Saturday, May 5, 2012

A Saturday in May

All week I have been looking forward to today. Hoping first to see my Mark in the wee hours and then get back into the garden. Not so much of Mark, but plenty of garden is how it progressed!
I made a bet with him, he would be asleep in 20 minutes. At 23 minutes I was telling him a story about work and when I asked him if he knew what I was talking about he replied (smugly) "speed racing".

So by the smallest of margins he escaped the punishment which was to be flowers for me.

I sent him to bed and got on with my day.

It was very cold this morning, but by the time I got the first loads of washing on their way, it was warm enough to go out and dig in a T-shirt (and pants and shoes and socks.)

My hand, elbow and shoulder have been a mess this week and I have been wearing a wrist brace. I kept it on while I dug today and it worked very well.
Rather than do what I have done on previous weekends, I mixed the activity up a bit. First I dug two holes, for the deck-level retaining wall.



The photo was taken at the end of today's work but you can see the supported sleeper running at right angles to the deck. By running that out, and filling behind it, I have been able to give the deck a wide flat entrance. Before it was an uncomfortable step that increased towards dangerous.

Beneath the step I have planted a small garden and shifted my Christmas present pots. The idea is that corner of the deck is now clearly 'garden' and I hope people won't fall off onto it!


With the sore arm, I was conscious of not overdoing one activity so I took a break to water the front lawn, clean the front driveway and hang out two more loads of washing.

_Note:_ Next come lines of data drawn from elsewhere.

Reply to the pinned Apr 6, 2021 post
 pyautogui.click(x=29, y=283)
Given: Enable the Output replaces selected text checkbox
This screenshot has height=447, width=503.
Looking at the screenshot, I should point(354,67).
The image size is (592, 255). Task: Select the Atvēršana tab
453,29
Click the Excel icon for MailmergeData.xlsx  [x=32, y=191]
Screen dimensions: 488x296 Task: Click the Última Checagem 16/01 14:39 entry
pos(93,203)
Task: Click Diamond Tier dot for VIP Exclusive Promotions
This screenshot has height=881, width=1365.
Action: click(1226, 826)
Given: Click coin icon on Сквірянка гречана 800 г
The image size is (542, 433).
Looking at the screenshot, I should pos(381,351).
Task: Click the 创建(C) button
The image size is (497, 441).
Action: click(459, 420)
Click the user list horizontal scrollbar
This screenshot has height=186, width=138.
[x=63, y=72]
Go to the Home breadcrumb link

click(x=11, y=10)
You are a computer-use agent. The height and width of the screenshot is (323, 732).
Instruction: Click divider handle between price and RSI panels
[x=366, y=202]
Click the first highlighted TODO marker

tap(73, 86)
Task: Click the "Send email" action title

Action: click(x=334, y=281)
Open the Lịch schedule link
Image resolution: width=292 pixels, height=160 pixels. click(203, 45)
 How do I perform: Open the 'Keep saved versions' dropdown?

Looks a bit tragic, but I am confident it will come good
Then it was back to shifting dirt. I filled behind the steps and levelled the area off the deck. By the time that was done, i think I was about half way through the 5 cubic meters of soil that were delivered the day before ANZAC day.

Half a lot of dirt
I will probably take a few more barrow loads to the steps area as the soil compacts, then spread the rest out to make this front garden. if you look carefully in the photos, you will probably see the pittosporems and camellias that I am thinking of planting in this bed. The pittosporums towards the road and the camellias towards my bedroom. Zig zagging along the bed?
Don't hold me to it, I have changed my mind a million times already.

The other side of dirt mountain- Camelias? Pittosporums?
My weight gives the advantage of excellent soil compression when I tromp

The area is almost ready for the last stage and I am so keen to fetch the turf but I have a few reasons to wait:
The plumber is coming on Wednesday to install the sump at the front of the house. Until he is done, there is no point lawning. It will just get messed up while he does his business.
I am getting a large pot for fish to go down in the 'Japanese' garden. It is going to need to be dragged through the yard and the lawn is supposed to be 'no go' for most of winter once it is laid.
I am also thinking of getting a couple of 75litre pot Crab apples for the back yard. Same thing applies. Won't be able to drag them across newly laid turf.
And I don't really trust the building site next door not to wash their cement mixers out and let it run all over my yard or whatever. Today I went next door and heaved their ring lock fence back onto their land instead of it sprawling all over mine.
Small new garden of crepe myrtles and diosmas along black fence. A lot of pruning will be required for the Myrtles in such a limited space.

But progress is being made. From some angles it looks much better and in my mind I have already filled in the bits that aren't finished!